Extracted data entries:

^^^^^^^^^^^^^^^^

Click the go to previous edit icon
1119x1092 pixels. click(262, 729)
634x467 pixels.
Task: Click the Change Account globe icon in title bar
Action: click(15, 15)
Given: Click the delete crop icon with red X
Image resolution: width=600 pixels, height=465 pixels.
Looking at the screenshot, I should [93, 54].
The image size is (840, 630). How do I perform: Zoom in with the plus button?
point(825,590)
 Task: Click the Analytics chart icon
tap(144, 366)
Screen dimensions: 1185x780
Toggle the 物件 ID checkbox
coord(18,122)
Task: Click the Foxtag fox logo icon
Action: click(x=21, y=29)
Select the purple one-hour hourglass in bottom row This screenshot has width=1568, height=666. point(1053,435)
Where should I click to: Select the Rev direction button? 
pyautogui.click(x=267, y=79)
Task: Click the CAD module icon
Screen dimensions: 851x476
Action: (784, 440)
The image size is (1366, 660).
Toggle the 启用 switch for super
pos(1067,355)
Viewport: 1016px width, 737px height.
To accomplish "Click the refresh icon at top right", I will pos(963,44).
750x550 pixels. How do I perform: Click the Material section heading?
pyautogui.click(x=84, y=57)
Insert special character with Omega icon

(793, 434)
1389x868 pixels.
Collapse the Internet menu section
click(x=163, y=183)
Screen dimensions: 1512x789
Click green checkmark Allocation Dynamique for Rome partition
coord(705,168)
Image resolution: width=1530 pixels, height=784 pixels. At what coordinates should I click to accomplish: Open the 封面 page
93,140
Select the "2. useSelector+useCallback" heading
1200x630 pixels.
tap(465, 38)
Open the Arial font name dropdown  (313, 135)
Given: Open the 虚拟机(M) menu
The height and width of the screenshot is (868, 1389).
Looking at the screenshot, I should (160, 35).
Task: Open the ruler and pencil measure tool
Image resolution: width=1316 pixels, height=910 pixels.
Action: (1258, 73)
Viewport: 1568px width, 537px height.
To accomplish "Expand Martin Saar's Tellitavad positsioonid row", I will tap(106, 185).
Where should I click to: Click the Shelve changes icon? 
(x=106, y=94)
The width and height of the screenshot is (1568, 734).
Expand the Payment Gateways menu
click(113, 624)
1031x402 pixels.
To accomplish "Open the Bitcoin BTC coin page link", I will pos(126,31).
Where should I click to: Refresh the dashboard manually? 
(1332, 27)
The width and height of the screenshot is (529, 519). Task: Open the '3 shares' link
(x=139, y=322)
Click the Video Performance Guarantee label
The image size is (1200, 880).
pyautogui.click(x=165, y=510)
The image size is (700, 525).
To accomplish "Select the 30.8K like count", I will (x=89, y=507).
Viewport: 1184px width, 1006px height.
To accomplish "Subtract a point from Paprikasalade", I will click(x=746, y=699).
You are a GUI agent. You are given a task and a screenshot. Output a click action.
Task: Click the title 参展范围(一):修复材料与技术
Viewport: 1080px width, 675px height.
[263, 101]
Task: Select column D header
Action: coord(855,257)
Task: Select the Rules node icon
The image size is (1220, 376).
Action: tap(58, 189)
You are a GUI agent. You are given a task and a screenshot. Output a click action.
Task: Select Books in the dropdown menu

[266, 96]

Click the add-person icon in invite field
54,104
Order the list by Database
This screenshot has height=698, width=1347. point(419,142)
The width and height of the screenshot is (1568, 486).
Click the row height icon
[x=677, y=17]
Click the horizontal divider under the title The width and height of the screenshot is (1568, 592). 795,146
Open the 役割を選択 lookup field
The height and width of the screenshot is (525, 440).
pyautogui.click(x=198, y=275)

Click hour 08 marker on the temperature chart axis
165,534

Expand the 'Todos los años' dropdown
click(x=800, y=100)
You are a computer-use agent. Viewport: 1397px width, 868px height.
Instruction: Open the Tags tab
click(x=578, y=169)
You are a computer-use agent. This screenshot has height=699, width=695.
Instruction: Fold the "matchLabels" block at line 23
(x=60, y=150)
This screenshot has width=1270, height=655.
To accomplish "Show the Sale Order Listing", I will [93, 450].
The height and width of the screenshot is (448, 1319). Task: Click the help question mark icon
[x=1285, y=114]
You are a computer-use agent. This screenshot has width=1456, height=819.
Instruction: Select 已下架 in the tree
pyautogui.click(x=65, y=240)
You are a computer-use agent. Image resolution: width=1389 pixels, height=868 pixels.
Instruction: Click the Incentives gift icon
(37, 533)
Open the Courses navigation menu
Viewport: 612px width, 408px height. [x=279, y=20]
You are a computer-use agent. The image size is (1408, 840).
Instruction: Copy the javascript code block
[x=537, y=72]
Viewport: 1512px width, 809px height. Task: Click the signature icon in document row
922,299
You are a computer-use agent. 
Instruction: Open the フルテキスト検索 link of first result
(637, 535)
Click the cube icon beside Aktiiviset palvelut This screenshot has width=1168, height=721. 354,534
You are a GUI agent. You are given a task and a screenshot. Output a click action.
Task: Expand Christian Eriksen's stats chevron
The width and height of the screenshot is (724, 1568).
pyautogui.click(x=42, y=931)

^^^^^^^^^^^^^^^^

| Task details |
Return the items from the line that contains "The image size is (840, 630)." through the line that contains "Action: click(x=21, y=29)", copying each line exactly, including both of those lines.

| Completed exercise |
The image size is (840, 630). How do I perform: Zoom in with the plus button?
point(825,590)
 Task: Click the Analytics chart icon
tap(144, 366)
Screen dimensions: 1185x780
Toggle the 物件 ID checkbox
coord(18,122)
Task: Click the Foxtag fox logo icon
Action: click(x=21, y=29)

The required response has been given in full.